1LT Steve C. Bailey, U.S. Army (1968-1971)

SEPTEMBER RUNNER UP

PRESERVING A MILITARY LEGACY FOR FUTURE GENERATIONS

The following Reflection represents 1LT Steve C. Bailey’s legacy of their military service from 1968 to 1971. If you are a Veteran, consider preserving a record of your own military service, including your memories and photographs, on Togetherweserved.com (TWS), the leading archive of living military history. The Service Reflections is an easy-to-complete self-interview, located on your TWS Military Service Page, which enables you to remember key people and events from your military service and the impact they made on your life.

What Was Your Favorite Memory of Returning Home After a Long or Temporary Deployment? What Made This So Special?

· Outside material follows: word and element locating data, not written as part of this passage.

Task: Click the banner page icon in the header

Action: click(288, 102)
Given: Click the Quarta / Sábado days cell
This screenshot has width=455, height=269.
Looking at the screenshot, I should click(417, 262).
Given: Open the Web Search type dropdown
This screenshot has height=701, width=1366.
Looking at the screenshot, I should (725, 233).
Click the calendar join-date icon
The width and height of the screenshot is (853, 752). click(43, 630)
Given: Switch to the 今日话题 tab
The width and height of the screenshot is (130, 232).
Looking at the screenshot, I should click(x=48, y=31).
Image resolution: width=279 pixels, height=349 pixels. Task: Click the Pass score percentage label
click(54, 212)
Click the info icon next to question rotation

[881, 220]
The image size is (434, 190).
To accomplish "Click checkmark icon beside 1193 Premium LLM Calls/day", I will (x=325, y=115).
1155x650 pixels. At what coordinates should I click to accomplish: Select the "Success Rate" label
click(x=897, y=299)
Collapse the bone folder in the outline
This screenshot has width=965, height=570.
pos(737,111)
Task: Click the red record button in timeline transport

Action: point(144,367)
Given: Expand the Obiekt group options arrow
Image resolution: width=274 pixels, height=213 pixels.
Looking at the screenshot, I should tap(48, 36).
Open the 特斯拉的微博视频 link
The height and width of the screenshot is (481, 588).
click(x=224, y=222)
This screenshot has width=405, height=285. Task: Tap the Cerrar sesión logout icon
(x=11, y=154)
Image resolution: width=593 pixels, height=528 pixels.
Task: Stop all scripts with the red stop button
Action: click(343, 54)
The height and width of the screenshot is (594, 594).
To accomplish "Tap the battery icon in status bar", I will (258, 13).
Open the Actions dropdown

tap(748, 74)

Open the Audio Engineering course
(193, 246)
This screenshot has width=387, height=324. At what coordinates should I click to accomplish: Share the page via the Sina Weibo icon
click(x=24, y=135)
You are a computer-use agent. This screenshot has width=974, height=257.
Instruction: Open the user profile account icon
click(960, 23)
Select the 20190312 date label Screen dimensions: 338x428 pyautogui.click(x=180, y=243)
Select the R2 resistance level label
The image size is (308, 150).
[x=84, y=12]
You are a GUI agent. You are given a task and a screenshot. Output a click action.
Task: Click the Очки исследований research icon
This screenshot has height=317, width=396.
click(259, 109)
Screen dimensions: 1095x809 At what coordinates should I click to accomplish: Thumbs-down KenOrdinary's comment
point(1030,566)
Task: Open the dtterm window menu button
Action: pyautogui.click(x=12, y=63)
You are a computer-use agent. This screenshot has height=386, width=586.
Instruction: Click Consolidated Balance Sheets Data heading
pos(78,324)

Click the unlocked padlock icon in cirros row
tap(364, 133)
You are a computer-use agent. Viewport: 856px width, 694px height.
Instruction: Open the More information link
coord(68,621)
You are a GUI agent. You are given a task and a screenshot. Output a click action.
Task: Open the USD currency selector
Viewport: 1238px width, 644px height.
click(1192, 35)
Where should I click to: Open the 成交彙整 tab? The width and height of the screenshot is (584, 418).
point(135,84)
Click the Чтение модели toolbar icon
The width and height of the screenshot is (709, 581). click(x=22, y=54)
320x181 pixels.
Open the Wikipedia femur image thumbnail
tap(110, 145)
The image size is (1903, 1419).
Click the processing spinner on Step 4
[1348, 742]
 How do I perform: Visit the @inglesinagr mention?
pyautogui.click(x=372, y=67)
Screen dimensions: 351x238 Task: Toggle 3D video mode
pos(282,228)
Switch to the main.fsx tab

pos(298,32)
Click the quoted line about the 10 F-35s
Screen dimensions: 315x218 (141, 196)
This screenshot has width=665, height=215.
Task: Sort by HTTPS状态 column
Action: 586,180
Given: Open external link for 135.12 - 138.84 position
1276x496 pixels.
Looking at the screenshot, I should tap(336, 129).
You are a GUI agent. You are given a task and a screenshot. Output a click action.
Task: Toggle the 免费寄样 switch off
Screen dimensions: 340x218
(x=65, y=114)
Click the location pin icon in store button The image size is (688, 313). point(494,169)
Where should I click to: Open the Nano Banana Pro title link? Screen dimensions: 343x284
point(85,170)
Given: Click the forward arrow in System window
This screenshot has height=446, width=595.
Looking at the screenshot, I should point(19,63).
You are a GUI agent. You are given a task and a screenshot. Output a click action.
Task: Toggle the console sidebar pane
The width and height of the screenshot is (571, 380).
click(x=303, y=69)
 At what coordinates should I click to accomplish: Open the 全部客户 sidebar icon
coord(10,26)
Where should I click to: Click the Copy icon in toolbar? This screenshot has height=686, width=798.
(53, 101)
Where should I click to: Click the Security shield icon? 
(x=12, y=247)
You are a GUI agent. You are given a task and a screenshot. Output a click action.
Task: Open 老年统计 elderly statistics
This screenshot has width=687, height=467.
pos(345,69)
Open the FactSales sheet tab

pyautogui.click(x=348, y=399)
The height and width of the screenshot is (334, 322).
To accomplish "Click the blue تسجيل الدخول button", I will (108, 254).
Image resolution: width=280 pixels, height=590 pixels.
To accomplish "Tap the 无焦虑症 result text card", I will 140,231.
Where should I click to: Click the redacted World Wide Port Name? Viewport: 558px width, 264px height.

The Freedom Bird was only an hour from landing on American soil. My mind raced from scenes of death and the sounds of helicopters to visuals of life and sounds of crowds cheering at a Yankees game. I was returning from a one-year tour as an Army infantry soldier in Vietnam. My next flight was a domestic flight to my parent’s home in Connecticut. I was 24-years-old and single. I visualized my seat assignment. In my mind, I was seated between two college coeds for the 3,000-mile flight home. With excited anticipation, I boarded and looked for the imaginary coeds. Instead, in my aisle were two nuns. I concealed my disappointment. One of them asked me what I missed most while I was in Vietnam. My response wasn’t profound; besides my family and friends, I missed taking showers with lots of soap and hot water and waking in the morning to the smell of bacon and brewed coffee and eating a leisurely breakfast of pancakes lathered in butter and maple syrup. Simple things. Maybe there had been divine intervention; it was an unexpected encounter. They were two strangers who helped me transition to civilian life. The nuns were wonderful seatmates–nonjudgmental and excluding love and compassion. Special things are sometimes spontaneous and happen when you least expect them.

My family, my father, mother and two sisters were waiting for me when the flight landed. It was an emotionally overwhelming moment. It was special to see my sisters after one year in Southeast Asia, but I was blessed to have two sisters onboard…the nuns.

It was 1971. Unfortunately, the American public forced returning Vietnam veterans to fight another war; a condemnatory social war between those who had served and those who had not. Americans fighting Americans. Intolerance dominated life for many veterans. But the veterans answered the nation’s call. We showed up. And my most vivid memory of returning home, the one that evokes positive feelings and leaves me smiling, is of those two nuns on that 3,000-mile flight.